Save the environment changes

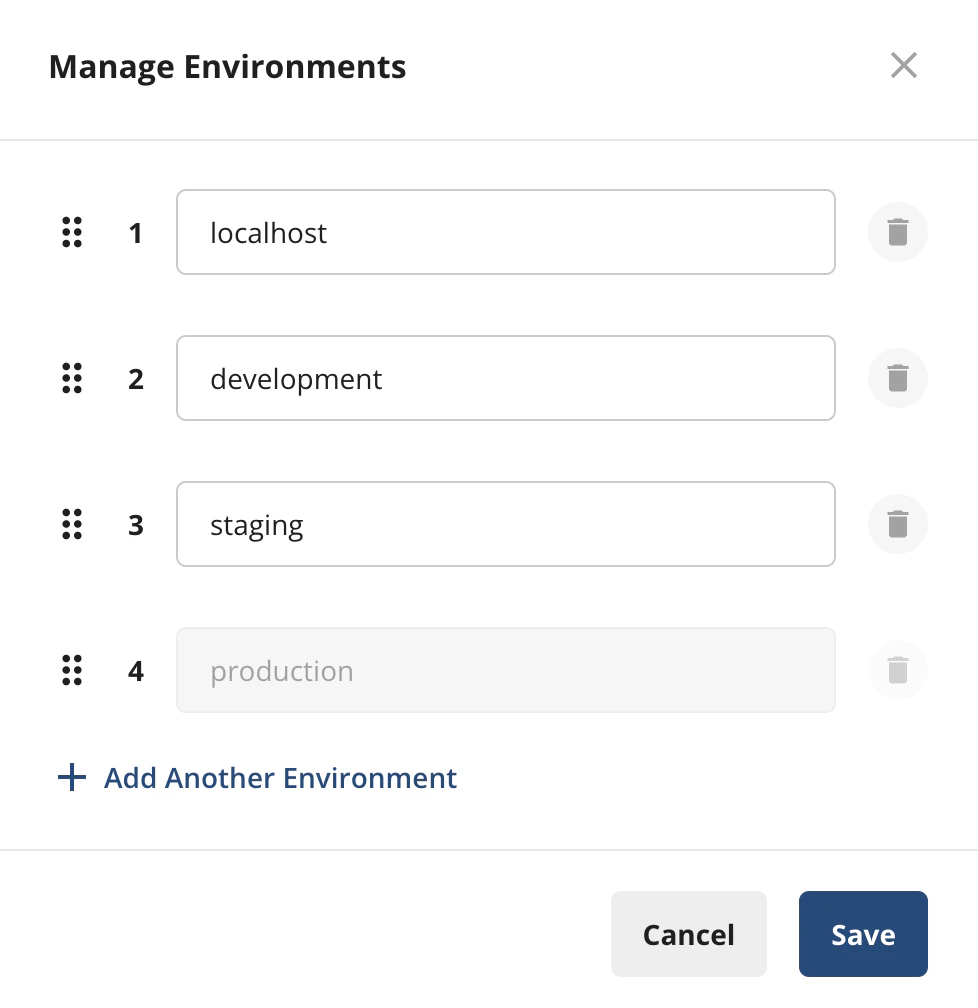click(863, 934)
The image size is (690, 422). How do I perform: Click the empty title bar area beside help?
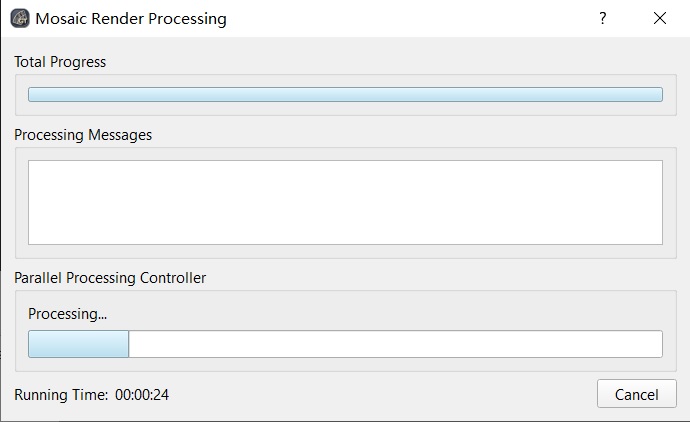(409, 18)
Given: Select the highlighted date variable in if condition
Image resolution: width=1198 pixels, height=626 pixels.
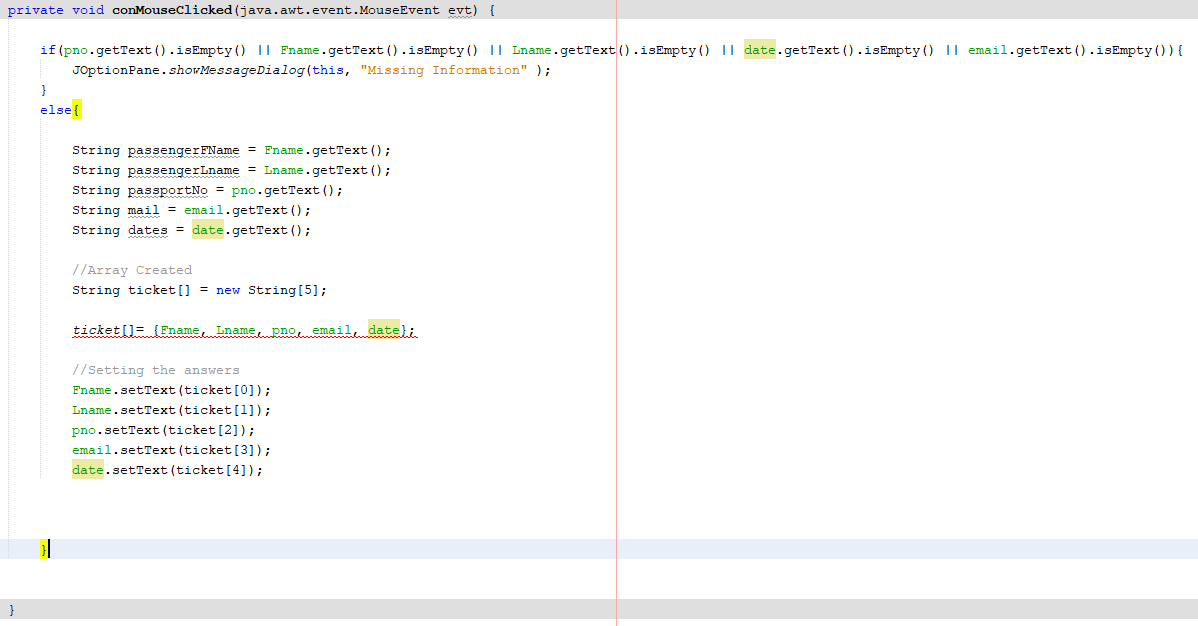Looking at the screenshot, I should (x=759, y=50).
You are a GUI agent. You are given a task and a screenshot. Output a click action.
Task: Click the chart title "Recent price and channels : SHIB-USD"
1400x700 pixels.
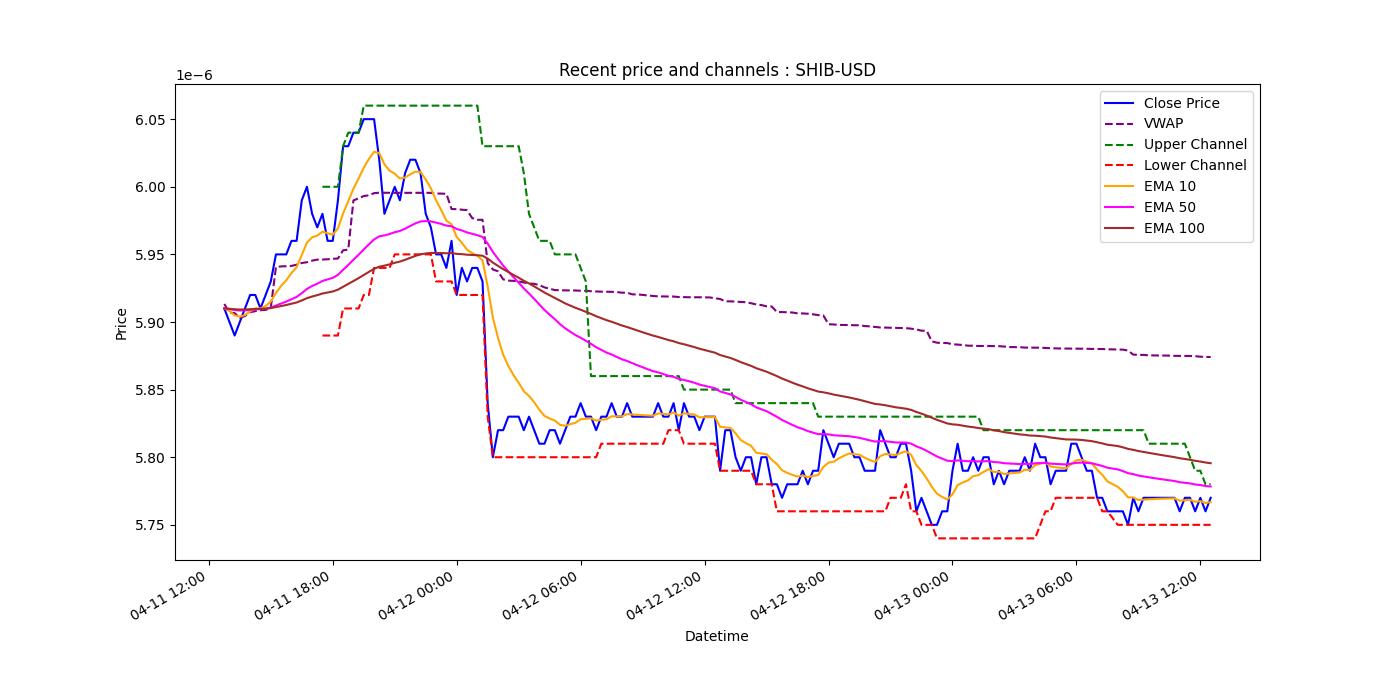tap(717, 70)
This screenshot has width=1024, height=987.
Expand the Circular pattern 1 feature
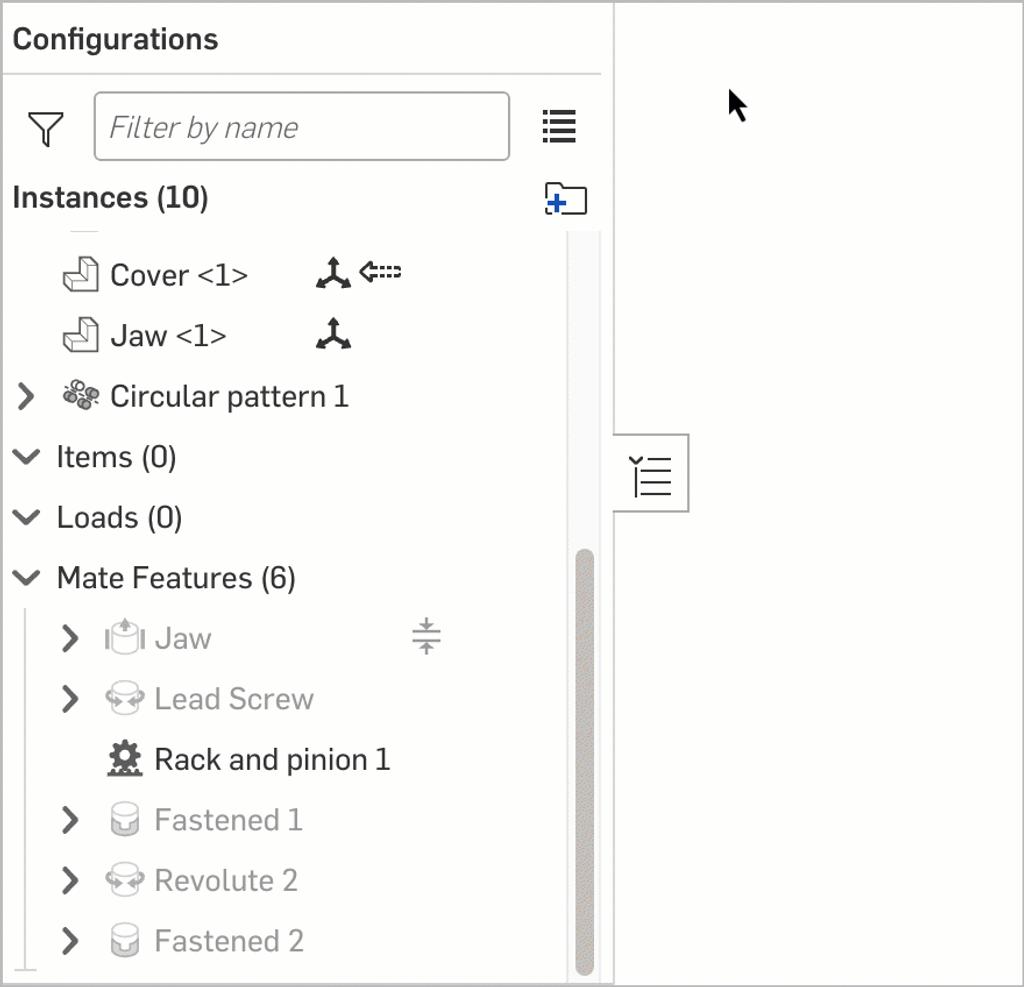point(26,396)
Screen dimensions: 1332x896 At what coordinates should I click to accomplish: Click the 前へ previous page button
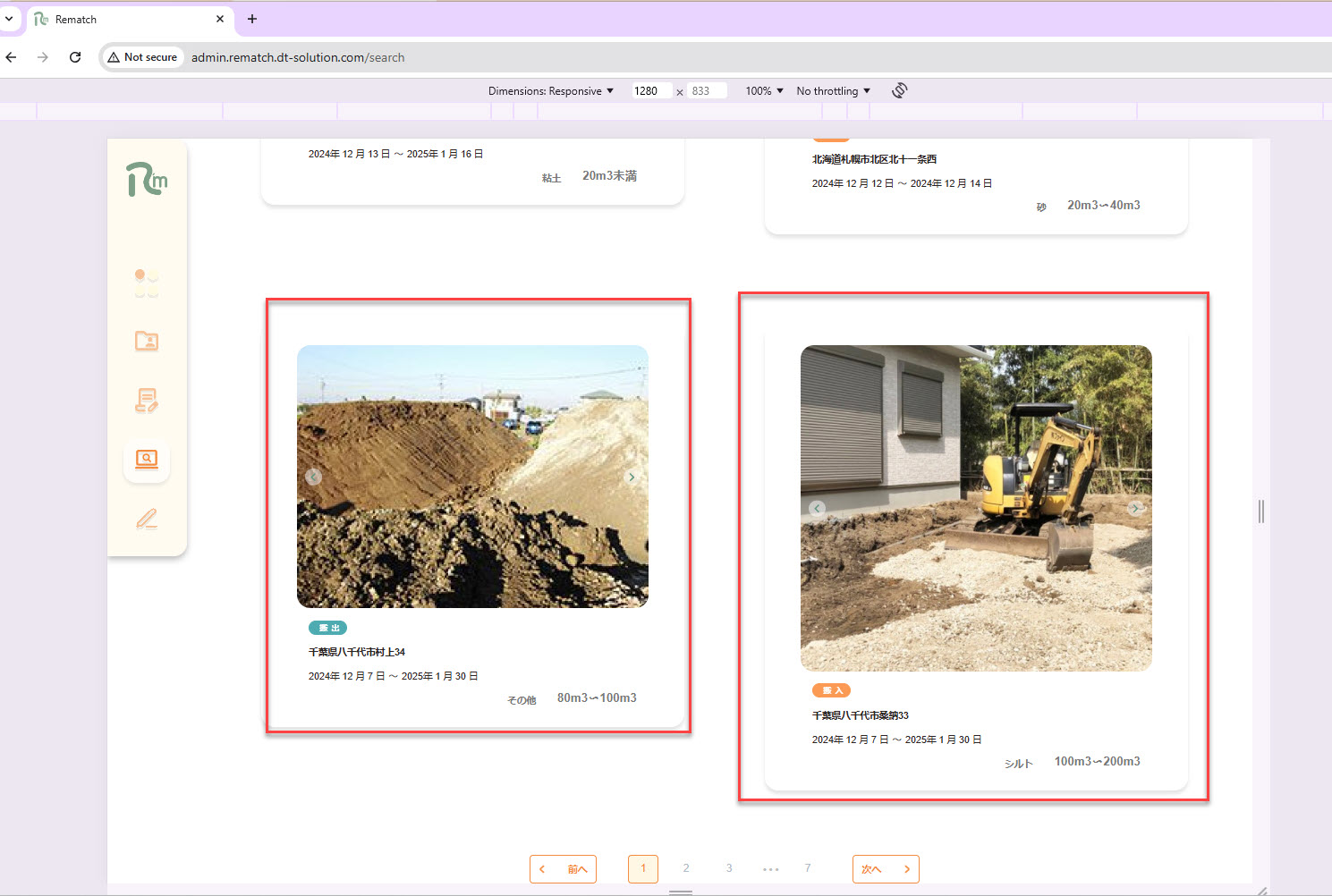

__________________________________________________

## What is required
Copy every record exactly as it appears, apart from any pictures.

## Answer box
Save the environment changes

click(863, 934)
The image size is (690, 422). How do I perform: Click the empty title bar area beside help?
(409, 18)
Given: Select the highlighted date variable in if condition
Image resolution: width=1198 pixels, height=626 pixels.
Looking at the screenshot, I should (x=759, y=50).
You are a GUI agent. You are given a task and a screenshot. Output a click action.
Task: Click the chart title "Recent price and channels : SHIB-USD"
1400x700 pixels.
tap(717, 70)
This screenshot has width=1024, height=987.
Expand the Circular pattern 1 feature
point(26,396)
Screen dimensions: 1332x896 At what coordinates should I click to accomplish: Click the 前へ previous page button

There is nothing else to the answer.